→ **Exercise instructions**:
Could you reproduce every line below without changing anything?

(Element and text position data)
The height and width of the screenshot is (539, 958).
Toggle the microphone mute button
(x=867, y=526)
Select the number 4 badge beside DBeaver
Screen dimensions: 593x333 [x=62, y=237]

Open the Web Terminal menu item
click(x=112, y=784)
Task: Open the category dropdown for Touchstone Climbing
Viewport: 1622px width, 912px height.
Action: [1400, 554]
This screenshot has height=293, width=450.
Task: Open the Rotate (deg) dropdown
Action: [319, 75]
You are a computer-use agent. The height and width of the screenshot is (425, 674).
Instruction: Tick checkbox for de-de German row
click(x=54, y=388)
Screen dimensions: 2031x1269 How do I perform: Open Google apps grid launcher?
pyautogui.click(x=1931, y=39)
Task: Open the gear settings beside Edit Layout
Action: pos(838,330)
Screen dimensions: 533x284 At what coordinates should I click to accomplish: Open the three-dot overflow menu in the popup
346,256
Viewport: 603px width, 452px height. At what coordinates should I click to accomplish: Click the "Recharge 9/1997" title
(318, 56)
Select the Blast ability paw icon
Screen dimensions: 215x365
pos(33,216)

→ **Solution for this exercise**:
The height and width of the screenshot is (539, 958).
Toggle the microphone mute button
(x=867, y=526)
Select the number 4 badge beside DBeaver
Screen dimensions: 593x333 [x=62, y=237]

Open the Web Terminal menu item
click(x=112, y=784)
Task: Open the category dropdown for Touchstone Climbing
Viewport: 1622px width, 912px height.
Action: [1400, 554]
This screenshot has height=293, width=450.
Task: Open the Rotate (deg) dropdown
Action: [319, 75]
You are a computer-use agent. The height and width of the screenshot is (425, 674).
Instruction: Tick checkbox for de-de German row
click(x=54, y=388)
Screen dimensions: 2031x1269 How do I perform: Open Google apps grid launcher?
pyautogui.click(x=1931, y=39)
Task: Open the gear settings beside Edit Layout
Action: pos(838,330)
Screen dimensions: 533x284 At what coordinates should I click to accomplish: Open the three-dot overflow menu in the popup
346,256
Viewport: 603px width, 452px height. At what coordinates should I click to accomplish: Click the "Recharge 9/1997" title
(318, 56)
Select the Blast ability paw icon
Screen dimensions: 215x365
pos(33,216)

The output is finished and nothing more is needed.